**PASSAGE SHOWN:**
##########
But in the case alleging negligent hiring and negligent retention of school employees who allegedly abused the plaintiffs in various ways during the 1970s and 1980s, the 33 unnamed plaintiffs “only submitted a short attorney affirmation, which merely repeated the relief requested in the order to show cause and made a single vague statement that plaintiffs might suffer further mental harm should their identities be revealed,” the panel wrote.
The “plaintiffs failed to provide any specific evidence as to why each unnamed plaintiff should be entitled to proceed anonymously,” the justices added.
The Child Victims Act, which became effective Aug. 14, 2019, extended the statute of limitations to prosecute sexual abuse against children, giving a one-year window for victims to pursue their claims. (The window was later extended for a second year because of the COVID-19 pandemic.) Under the Act, for example, victims up to age 55 who experienced abuse when they were younger than 18 could bring civil suits during the window of time. Previously the age had been up to age 23.
In the men’s 120-page complaint, they allege that a former school principal and a former faculty member abused then-boys at the school repeatedly in the 1970s and ’80s, and that the school was negligent in never reporting the abuse to the authorities and in failing to take proper action with regard to what occurred.
According to the complaint, a former assistant, associate and then head principal “specifically targeted vulnerable boys” for both sexual and physical abuse, “prey[ing] upon children of Holocaust survivors” and then “implor[ing] these children to not add to their parents’ suffering by telling them about his assaults.”
Moreover, the school official allegedly “used his power as a YUHS administrator to try and keep his victims from reporting his sexual assaults” by, for example, “threaten[ing] to accuse his victims of cheating, to lower their grades, or otherwise harm their scholastic futures.”
“Numerous students nevertheless found the courage to report [the former principal's] sexual abuse to YU and YUHS administrators, but their complaints always fell on deaf ears,” the complaint says.
The former faculty member allegedly was “vicious and sadistic in his abuse.” For example, in 1980 he allegedly “sprayed a young boy’s genital area with Chloraseptic and then violently shoved a toothbrush (with toothpaste)” into the boy. But after the boy and his father reported the act to the school’s vice president, the faculty member was allowed to remain on faculty and law enforcement was never notified about the alleged sodomy, the lawsuit alleges.
Kevin Mulhearn, an attorney in Orangeburg, New York, represents the 38 plaintiffs in the lawsuit. He couldn’t be reached for comment.
Karen Bitar, a Seyfarth Shaw partner in Manhattan, represented the defendants in the appeal, according to the First Department decision. The defendants include the Yeshiva University High School for Boys, members of the school’s board of trustees, and two school officials. Bitar also could not be reached.
##########
**EXTRACTED MATERIAL:**

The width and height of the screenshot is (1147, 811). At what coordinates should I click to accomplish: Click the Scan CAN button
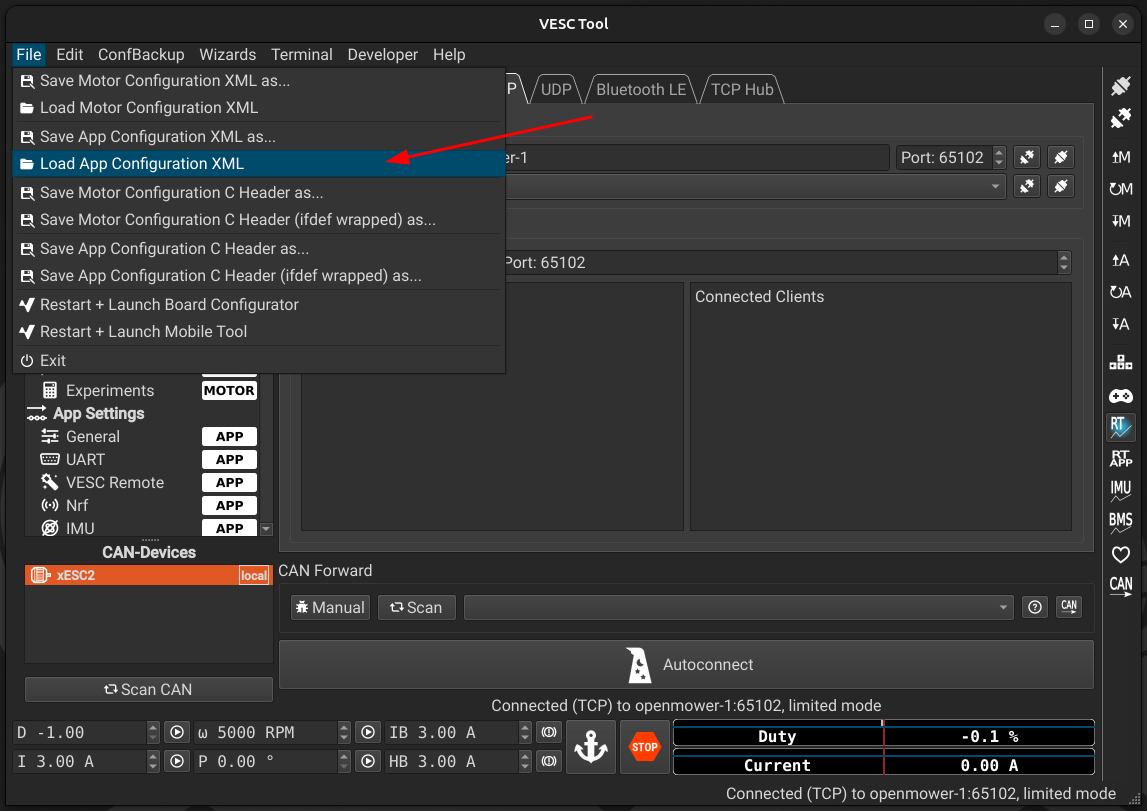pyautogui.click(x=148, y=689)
##########
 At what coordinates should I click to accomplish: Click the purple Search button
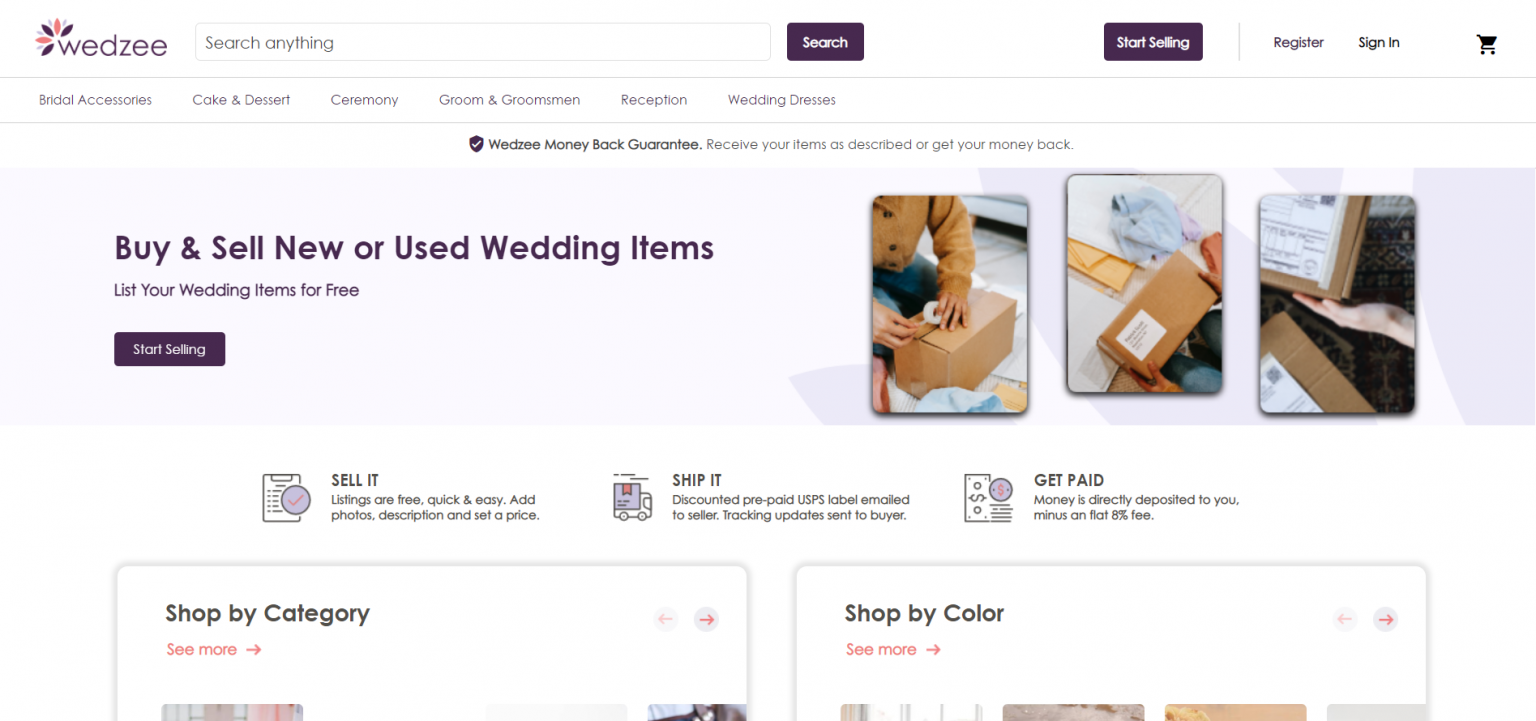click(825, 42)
##########
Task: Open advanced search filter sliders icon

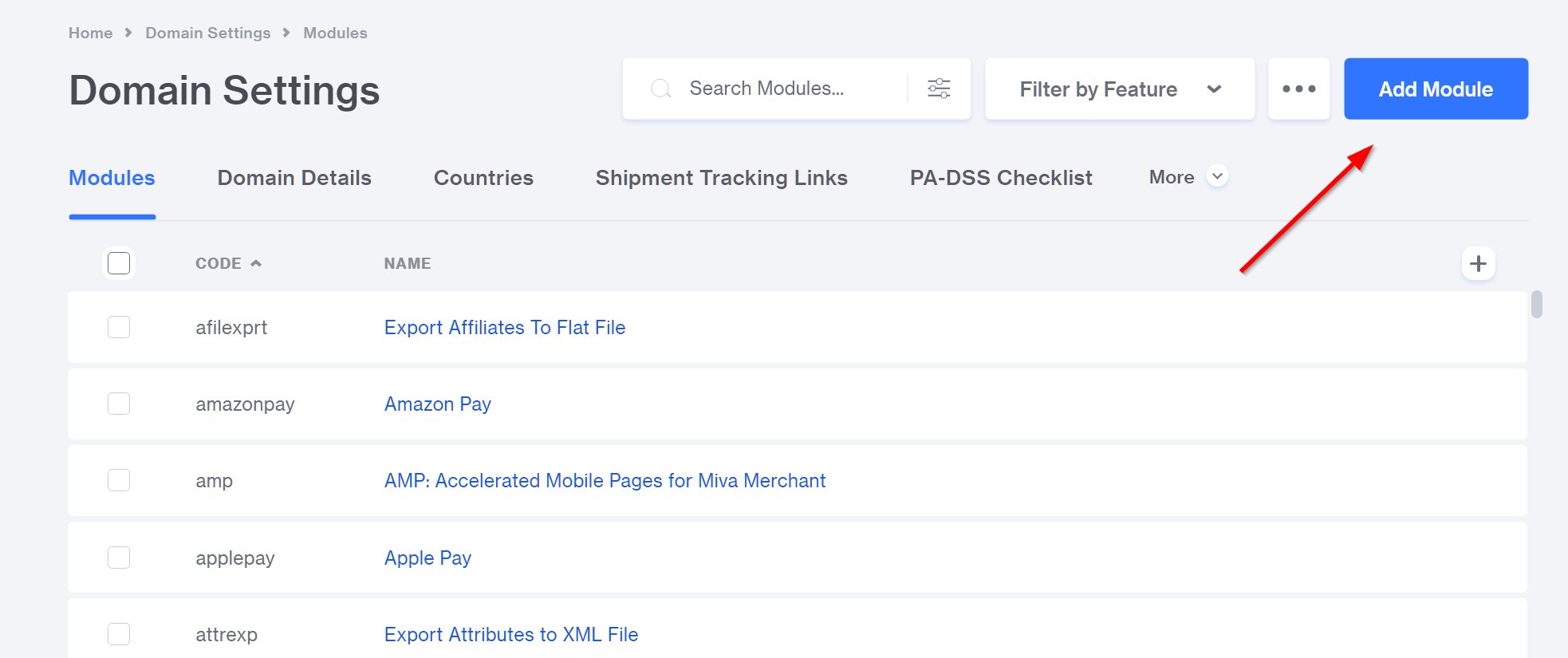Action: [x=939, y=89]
##########
Return the passage of the school abuse lawsuit article that runs from "According to the complaint, a" to "the complaint says.", copied word for word.

According to the complaint, a former assistant, associate and then head principal “specifically targeted vulnerable boys” for both sexual and physical abuse, “prey[ing] upon children of Holocaust survivors” and then “implor[ing] these children to not add to their parents’ suffering by telling them about his assaults.”
Moreover, the school official allegedly “used his power as a YUHS administrator to try and keep his victims from reporting his sexual assaults” by, for example, “threaten[ing] to accuse his victims of cheating, to lower their grades, or otherwise harm their scholastic futures.”
“Numerous students nevertheless found the courage to report [the former principal's] sexual abuse to YU and YUHS administrators, but their complaints always fell on deaf ears,” the complaint says.